There might be better ones, but this one seems to work:
^((?!\t).)*$
Hi @alan-kilborn,
Is it possible for you to modify this regex so shat it should skip blank lines, i.e. the ones containing no characters at all, just (if applicable, ^ and) \r\n. Currently the regex finds blank lines as well since they , too, meet the criteria “no-tab”.Thanks in advance!
-
Hi, @glossar, @alan-kilborn, @meta-chuh, @peterjones, and All,
I may be mistaken but I think that the regex
(?!.*\t)^.+
, of my previous post, just meet your needs, doesn’t it ?Cheers,
guy038
-
@glossar said:
Is it possible for you to modify this regex so shat it should skip blank lines
So we should look at what the original means:
^((?!\t).)*$
It says (basically) to match zero or more occurrences (because of the use of
*
) of anything that is not TAB. If we change it to match ONE or more occurrences (we’re going to change*
to+
to do this) of anything that is not TAB).
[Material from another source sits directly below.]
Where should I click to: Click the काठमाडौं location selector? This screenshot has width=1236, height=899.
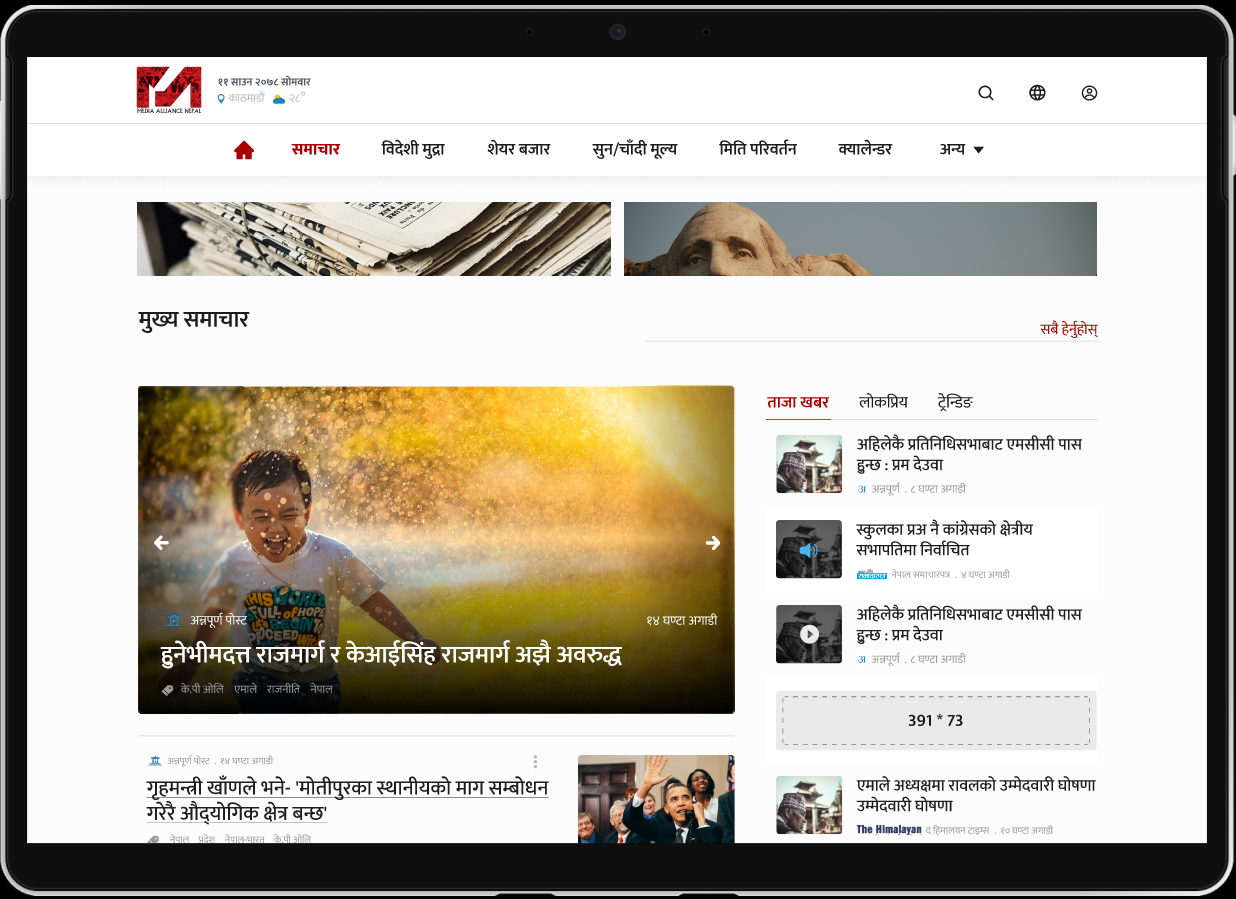[x=245, y=98]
Because we have to match at least ONE thing, empty/blank lines are no longer matched:^((?!\t).)+$
Which is basically what @guy038 said, but I wanted to elaborate a bit!
-
Hi, @glossar, @alan-kilborn, @meta-chuh, @peterjones and All,
Fundamentally, the new Alan’s solution and mine give the same right results, i.e. to match any non-empty line which does not contain a tabulation character !
By the way, we, both, forget to add the leading in-line-modifier
(?-s)
to be sure that, even you previously ticked the. matches newline
option, the regex engine will suppose that any.
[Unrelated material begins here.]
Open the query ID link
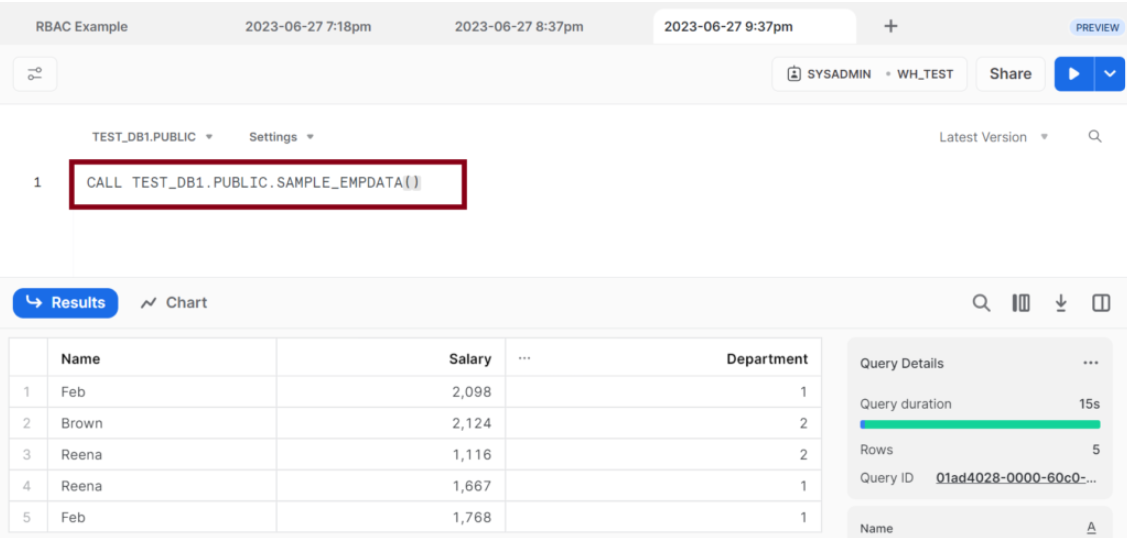1129x538 pixels. tap(1016, 478)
char does match a single standard character, only !So, our two solutions should be :
Alan :
(?-s)^((?!\t).)+$
Guy :
(?-s)(?!.*\t)^.+
However, note that the logic, underlying these
2
regular expressions, is a bit different :-
In the Alan’s regex, from beginning of line (
^
), the regex engine matches for one or more standard characters, till the end of line ($
), ONLY IF each standard character encountered is not a tabulation character, due to the negative look-ahead(?!\t)
, located right before the.
regex character -
In the Guy’s regex, the regex engine matches for all the standard characters of a line, (
^.+
), ONLY IF ( implicitly at beginning of line ) it cannot find a tabulation character further on, at any position of current line, due to the negative look-ahead(?!.*\t)
I did a test with a file of
2,500,000
lines, half of which contained 1 tabulation character and, clearly, the Alan’s version is faster ! (2 mn 15 s
for Alan instead of5mn
for my version )BR
guy038
-